● WHAT IS ASKED:
a. Reproduce the regulatory update word for word, starting with "12.22.2015    The Federal" and going on through "Open Market Committee.".
b. Identify each line in the records containing the string "width" and copy those lines out in full.

● SOURCE PASSAGE:
_ _ _
This rule also amends the commentary to appendix D to Reg. Z to add paragraph 7 that had been included in the TILA-RESPA Final Rule published in the Federal Register but that was inadvertently omitted from the commentary to appendix D in the CFR.

12.22.2015    The Federal Reserve
Amended Reg. D (Reserve Requirements of Depository Institutions) to revise the rate of interest paid on balances maintained to satisfy reserve balance requirements ("IORR") and the rate of interest paid on excess balances ("IOER") maintained at Federal Reserve Banks by or on behalf of eligible institutions. The final amendments specify that IORR is 0.50 percent and IOER is 0.50 percent, a 0.25 percentage point increase from their prior levels. The amendments are intended to enhance the role of such rates of interest in moving the Federal funds rate into the target range established by the Federal Open Market Committee.
_ _ _
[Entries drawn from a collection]
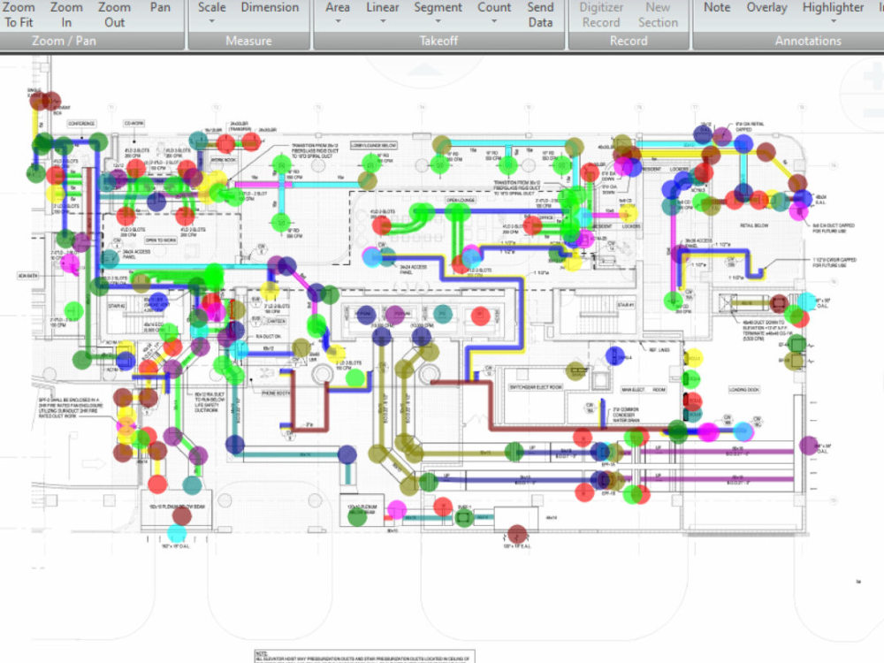
Task: Click the Zoom To Fit tool
Action: [x=18, y=14]
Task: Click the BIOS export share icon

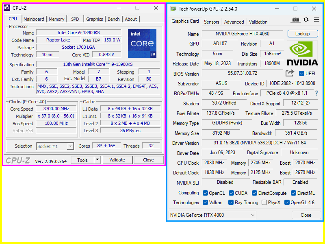Action: (290, 73)
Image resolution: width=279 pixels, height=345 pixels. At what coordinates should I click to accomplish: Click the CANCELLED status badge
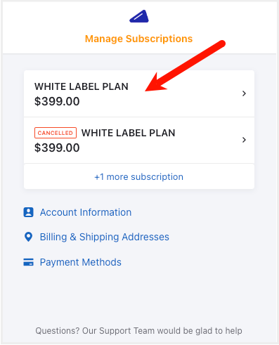pyautogui.click(x=56, y=133)
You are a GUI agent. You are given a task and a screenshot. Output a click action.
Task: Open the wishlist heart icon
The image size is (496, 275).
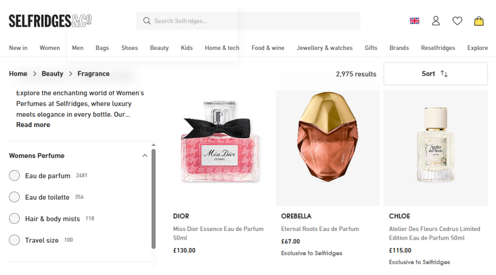click(x=457, y=21)
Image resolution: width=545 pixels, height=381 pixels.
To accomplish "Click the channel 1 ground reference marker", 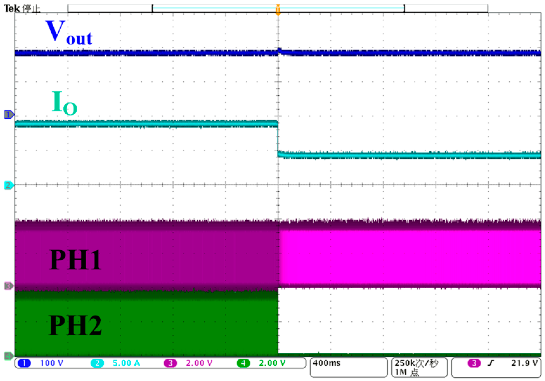I will pos(9,115).
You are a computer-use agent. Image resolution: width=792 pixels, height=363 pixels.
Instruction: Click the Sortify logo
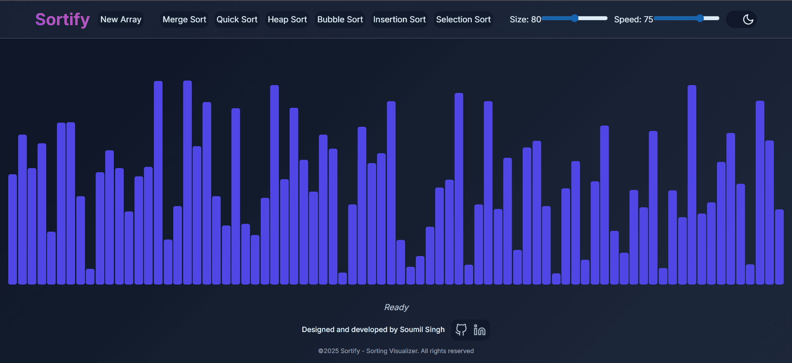click(x=62, y=19)
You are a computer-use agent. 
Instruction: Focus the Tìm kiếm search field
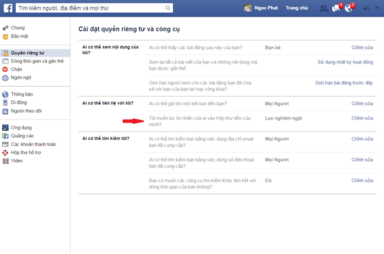[x=90, y=8]
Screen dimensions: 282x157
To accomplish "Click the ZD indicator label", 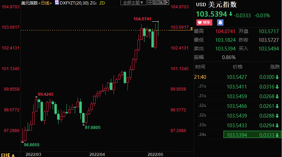I will coord(102,3).
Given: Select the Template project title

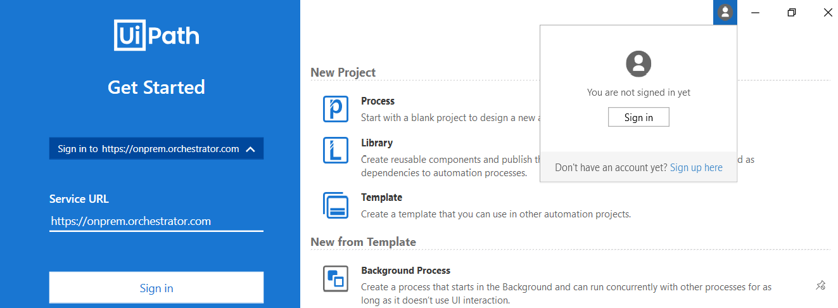Looking at the screenshot, I should (x=381, y=197).
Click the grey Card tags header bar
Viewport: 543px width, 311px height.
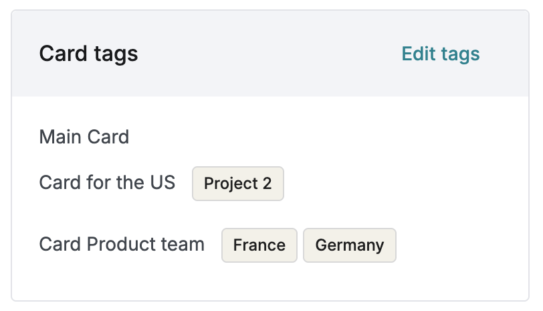coord(267,54)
_ _ _
● ANSWERS TO THE TASKS:
a.
12.22.2015    The Federal Reserve
Amended Reg. D (Reserve Requirements of Depository Institutions) to revise the rate of interest paid on balances maintained to satisfy reserve balance requirements ("IORR") and the rate of interest paid on excess balances ("IOER") maintained at Federal Reserve Banks by or on behalf of eligible institutions. The final amendments specify that IORR is 0.50 percent and IOER is 0.50 percent, a 0.25 percentage point increase from their prior levels. The amendments are intended to enhance the role of such rates of interest in moving the Federal funds rate into the target range established by the Federal Open Market Committee.

b.
Image resolution: width=279 pixels, height=345 pixels. At what coordinates should I click to accomplish: Click the CANCELLED status badge
Image resolution: width=545 pixels, height=381 pixels.
You are a computer-use agent. Image resolution: width=792 pixels, height=363 pixels.
Viewport: 543px width, 311px height.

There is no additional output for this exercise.